The squeeze on families amplified as inflation crept up to another near 30 year high, with more despair to come.
The headline CPI rate nudged up to 5.5 per cent in January from 5.4 per cent the previous month, with clothing and footwear costs adding to the burden.

Chancellor Rishi Sunak said he’d been listening and understood the pressure on households. Inflation hasn’t been higher since the 7.1 per cent recorded for March 1992, but there are no signs that ministers are thinking again on the swingeing £12 billion national insurance increase expected in April, at the same time as energy bills are set to soar 50 per cent.
The revered IFS think-tank cautioned that almost all that revenue was likely to be swallowed up by soaring debt interest payments. They said with RPI inflation at 7.8 per cent, servicing the UK’s £1.2 trillion debt mountain could cost £69 billion this year rather than the £58 billion forecast at the Budget.

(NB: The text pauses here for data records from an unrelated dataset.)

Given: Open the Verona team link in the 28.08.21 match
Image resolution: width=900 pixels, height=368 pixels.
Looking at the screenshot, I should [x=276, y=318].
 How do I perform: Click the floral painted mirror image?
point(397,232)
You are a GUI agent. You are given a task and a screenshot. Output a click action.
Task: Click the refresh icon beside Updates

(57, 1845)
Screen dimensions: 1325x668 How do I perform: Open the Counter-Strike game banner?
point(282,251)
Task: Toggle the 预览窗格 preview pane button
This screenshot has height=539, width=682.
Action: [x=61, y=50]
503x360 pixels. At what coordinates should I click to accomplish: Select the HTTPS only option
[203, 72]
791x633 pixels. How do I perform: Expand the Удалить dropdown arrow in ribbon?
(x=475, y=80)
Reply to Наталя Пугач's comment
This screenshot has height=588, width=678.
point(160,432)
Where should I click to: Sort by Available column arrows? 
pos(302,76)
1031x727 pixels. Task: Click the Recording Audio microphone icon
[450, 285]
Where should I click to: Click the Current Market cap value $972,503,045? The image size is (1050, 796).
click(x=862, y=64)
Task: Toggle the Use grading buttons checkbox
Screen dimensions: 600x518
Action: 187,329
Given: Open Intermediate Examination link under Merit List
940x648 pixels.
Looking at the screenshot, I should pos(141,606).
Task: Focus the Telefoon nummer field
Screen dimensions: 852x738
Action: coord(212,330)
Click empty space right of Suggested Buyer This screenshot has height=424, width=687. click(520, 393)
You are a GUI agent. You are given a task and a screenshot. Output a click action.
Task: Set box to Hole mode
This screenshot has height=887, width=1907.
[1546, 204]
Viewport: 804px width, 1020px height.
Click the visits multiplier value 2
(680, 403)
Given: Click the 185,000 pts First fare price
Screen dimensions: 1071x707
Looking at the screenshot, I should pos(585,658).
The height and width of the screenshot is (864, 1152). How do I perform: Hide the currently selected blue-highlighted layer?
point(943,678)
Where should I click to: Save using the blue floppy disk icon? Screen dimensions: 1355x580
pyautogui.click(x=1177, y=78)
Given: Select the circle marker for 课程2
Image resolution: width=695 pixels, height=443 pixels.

The ONS said the cost of clothes and footwear pushed inflation higher last month, with the lowest January discounts in shops since 1990.
However, inflation is soaring across the economy, driving CPI up to more than double the Bank of England’s 2 per cent target.
Increasing energy costs and fuel prices have been the most significant factors in pushing inflation up to nearly 30-year highs, though food and drink prices and numerous daily essentials have also been on the rise.
The Bank hiked interest rates earlier this month to 0.5 per cent in the first back to back increase since 2004, signalling more are on the way as it looks to rein in rampant inflation.
It forecasted that inflation will soar further due to painful energy price rises before peaking at 7.25 per cent in April, the highest level since August 1991.
Rishi Sunak said that they understand the pressures people are facing with the cost of living, but that these were global challenges, and they have listened to people’s concerns and recently stepped in to provide millions of households with up to £350 to help with increasing energy bills.
He said they were also helping people on the lowest incomes keep more of what they earn by cutting the Universal Credit taper rate and freezing alcohol and fuel duties to keep costs down, and that in total they were delivering support with the cost of living worth over £20 billion across this financial year and next.
Rishi Sunak is married to one of the richest people in the world and is Chancellor of one of the most important positions in British politics, and the 41-year-old multi-millionaire lives a luxurious lifestyle, owning several homes with his mega-rich wife. This man has no affinity for the concerns of ordinary working people in England because he has no concept whatsoever of what it’s like to struggle and be on the poverty line.
And in other news, the United Kingdom spends 4.7 million a day accommodating dingy arrivals in hotels.
No politician has any idea about the struggles of its UK residents.
However, the money has to come from somewhere to pay for this astronomical national debt, but it’s definitely not going to come from the likes of bankers and the wealthy.
How on earth can one of Britain’s wealthiest men comprehend the struggles families are currently enduring – this man should go!
Rishi Sunak keeps saying he understands. However, being a millionaire has no impact on him.